■ **Available records**:
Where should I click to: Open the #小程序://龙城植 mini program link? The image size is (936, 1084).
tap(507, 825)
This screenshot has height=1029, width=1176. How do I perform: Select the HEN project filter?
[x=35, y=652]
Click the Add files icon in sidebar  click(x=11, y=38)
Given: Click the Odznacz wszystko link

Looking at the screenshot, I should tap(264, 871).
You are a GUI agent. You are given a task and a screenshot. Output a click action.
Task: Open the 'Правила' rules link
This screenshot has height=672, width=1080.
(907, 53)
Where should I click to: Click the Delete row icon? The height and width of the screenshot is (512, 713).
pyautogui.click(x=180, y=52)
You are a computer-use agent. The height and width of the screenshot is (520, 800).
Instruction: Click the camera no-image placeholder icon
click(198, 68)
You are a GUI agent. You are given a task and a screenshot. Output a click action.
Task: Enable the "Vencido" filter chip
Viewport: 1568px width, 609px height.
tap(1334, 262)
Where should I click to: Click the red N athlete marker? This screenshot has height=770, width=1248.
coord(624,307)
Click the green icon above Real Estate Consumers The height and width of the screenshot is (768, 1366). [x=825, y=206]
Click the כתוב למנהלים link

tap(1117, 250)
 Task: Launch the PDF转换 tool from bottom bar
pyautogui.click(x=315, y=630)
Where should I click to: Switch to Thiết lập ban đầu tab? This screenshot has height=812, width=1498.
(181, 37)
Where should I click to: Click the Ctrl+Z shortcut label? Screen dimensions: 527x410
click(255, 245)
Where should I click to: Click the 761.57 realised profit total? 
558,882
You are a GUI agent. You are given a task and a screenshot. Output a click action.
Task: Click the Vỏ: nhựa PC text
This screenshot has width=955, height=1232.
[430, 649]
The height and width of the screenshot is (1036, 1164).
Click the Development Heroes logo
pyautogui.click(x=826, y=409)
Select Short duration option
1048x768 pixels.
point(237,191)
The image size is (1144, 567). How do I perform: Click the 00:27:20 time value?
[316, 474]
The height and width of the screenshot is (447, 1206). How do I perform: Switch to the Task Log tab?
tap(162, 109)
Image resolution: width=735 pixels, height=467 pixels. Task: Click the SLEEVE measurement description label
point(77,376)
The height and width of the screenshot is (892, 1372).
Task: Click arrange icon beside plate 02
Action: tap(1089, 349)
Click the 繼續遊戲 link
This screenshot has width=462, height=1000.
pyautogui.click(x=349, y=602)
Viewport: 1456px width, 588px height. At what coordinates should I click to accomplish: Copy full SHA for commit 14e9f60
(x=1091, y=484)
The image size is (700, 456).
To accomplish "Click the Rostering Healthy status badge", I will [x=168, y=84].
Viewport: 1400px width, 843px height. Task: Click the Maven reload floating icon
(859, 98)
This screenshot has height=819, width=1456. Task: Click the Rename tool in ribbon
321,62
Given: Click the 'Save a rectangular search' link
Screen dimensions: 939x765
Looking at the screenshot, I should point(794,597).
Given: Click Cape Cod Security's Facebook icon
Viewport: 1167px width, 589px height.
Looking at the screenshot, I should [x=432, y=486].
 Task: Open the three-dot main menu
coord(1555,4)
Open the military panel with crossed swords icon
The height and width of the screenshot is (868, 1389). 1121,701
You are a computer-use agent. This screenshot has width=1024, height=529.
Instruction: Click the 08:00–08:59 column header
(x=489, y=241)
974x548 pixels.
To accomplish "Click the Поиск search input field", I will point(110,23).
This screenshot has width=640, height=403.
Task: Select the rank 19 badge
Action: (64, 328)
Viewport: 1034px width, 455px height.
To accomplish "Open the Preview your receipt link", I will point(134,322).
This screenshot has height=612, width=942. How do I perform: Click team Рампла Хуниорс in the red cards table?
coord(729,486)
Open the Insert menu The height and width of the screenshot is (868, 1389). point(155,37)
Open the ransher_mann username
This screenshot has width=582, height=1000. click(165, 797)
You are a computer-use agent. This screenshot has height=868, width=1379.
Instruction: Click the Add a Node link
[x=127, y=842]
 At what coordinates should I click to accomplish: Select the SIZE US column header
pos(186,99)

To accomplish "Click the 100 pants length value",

■ **What you are asked to do**:
I need each of the entries above printed again exactly.

■ **Task output**:
Where should I click to: Open the #小程序://龙城植 mini program link? The image size is (936, 1084).
tap(507, 825)
This screenshot has height=1029, width=1176. How do I perform: Select the HEN project filter?
[x=35, y=652]
Click the Add files icon in sidebar  click(x=11, y=38)
Given: Click the Odznacz wszystko link

Looking at the screenshot, I should tap(264, 871).
You are a GUI agent. You are given a task and a screenshot. Output a click action.
Task: Open the 'Правила' rules link
This screenshot has height=672, width=1080.
(907, 53)
Where should I click to: Click the Delete row icon? The height and width of the screenshot is (512, 713).
pyautogui.click(x=180, y=52)
You are a computer-use agent. The height and width of the screenshot is (520, 800).
Instruction: Click the camera no-image placeholder icon
click(198, 68)
You are a GUI agent. You are given a task and a screenshot. Output a click action.
Task: Enable the "Vencido" filter chip
Viewport: 1568px width, 609px height.
tap(1334, 262)
Where should I click to: Click the red N athlete marker? This screenshot has height=770, width=1248.
coord(624,307)
Click the green icon above Real Estate Consumers The height and width of the screenshot is (768, 1366). [x=825, y=206]
Click the כתוב למנהלים link

tap(1117, 250)
 Task: Launch the PDF转换 tool from bottom bar
pyautogui.click(x=315, y=630)
Where should I click to: Switch to Thiết lập ban đầu tab? This screenshot has height=812, width=1498.
(181, 37)
Where should I click to: Click the Ctrl+Z shortcut label? Screen dimensions: 527x410
click(255, 245)
Where should I click to: Click the 761.57 realised profit total? 
558,882
You are a GUI agent. You are given a task and a screenshot. Output a click action.
Task: Click the Vỏ: nhựa PC text
This screenshot has width=955, height=1232.
[430, 649]
The height and width of the screenshot is (1036, 1164).
Click the Development Heroes logo
pyautogui.click(x=826, y=409)
Select Short duration option
1048x768 pixels.
point(237,191)
The image size is (1144, 567). How do I perform: Click the 00:27:20 time value?
[316, 474]
The height and width of the screenshot is (447, 1206). How do I perform: Switch to the Task Log tab?
tap(162, 109)
Image resolution: width=735 pixels, height=467 pixels. Task: Click the SLEEVE measurement description label
point(77,376)
The height and width of the screenshot is (892, 1372).
Task: Click arrange icon beside plate 02
Action: tap(1089, 349)
Click the 繼續遊戲 link
This screenshot has width=462, height=1000.
pyautogui.click(x=349, y=602)
Viewport: 1456px width, 588px height. At what coordinates should I click to accomplish: Copy full SHA for commit 14e9f60
(x=1091, y=484)
The image size is (700, 456).
To accomplish "Click the Rostering Healthy status badge", I will [x=168, y=84].
Viewport: 1400px width, 843px height. Task: Click the Maven reload floating icon
(859, 98)
This screenshot has height=819, width=1456. Task: Click the Rename tool in ribbon
321,62
Given: Click the 'Save a rectangular search' link
Screen dimensions: 939x765
Looking at the screenshot, I should point(794,597).
Given: Click Cape Cod Security's Facebook icon
Viewport: 1167px width, 589px height.
Looking at the screenshot, I should [x=432, y=486].
 Task: Open the three-dot main menu
coord(1555,4)
Open the military panel with crossed swords icon
The height and width of the screenshot is (868, 1389). 1121,701
You are a computer-use agent. This screenshot has width=1024, height=529.
Instruction: Click the 08:00–08:59 column header
(x=489, y=241)
974x548 pixels.
To accomplish "Click the Поиск search input field", I will point(110,23).
This screenshot has width=640, height=403.
Task: Select the rank 19 badge
Action: (64, 328)
Viewport: 1034px width, 455px height.
To accomplish "Open the Preview your receipt link", I will point(134,322).
This screenshot has height=612, width=942. How do I perform: Click team Рампла Хуниорс in the red cards table?
coord(729,486)
Open the Insert menu The height and width of the screenshot is (868, 1389). point(155,37)
Open the ransher_mann username
This screenshot has width=582, height=1000. click(165, 797)
You are a computer-use agent. This screenshot has height=868, width=1379.
Instruction: Click the Add a Node link
[x=127, y=842]
 At what coordinates should I click to accomplish: Select the SIZE US column header
pos(186,99)

To accomplish "Click the 100 pants length value",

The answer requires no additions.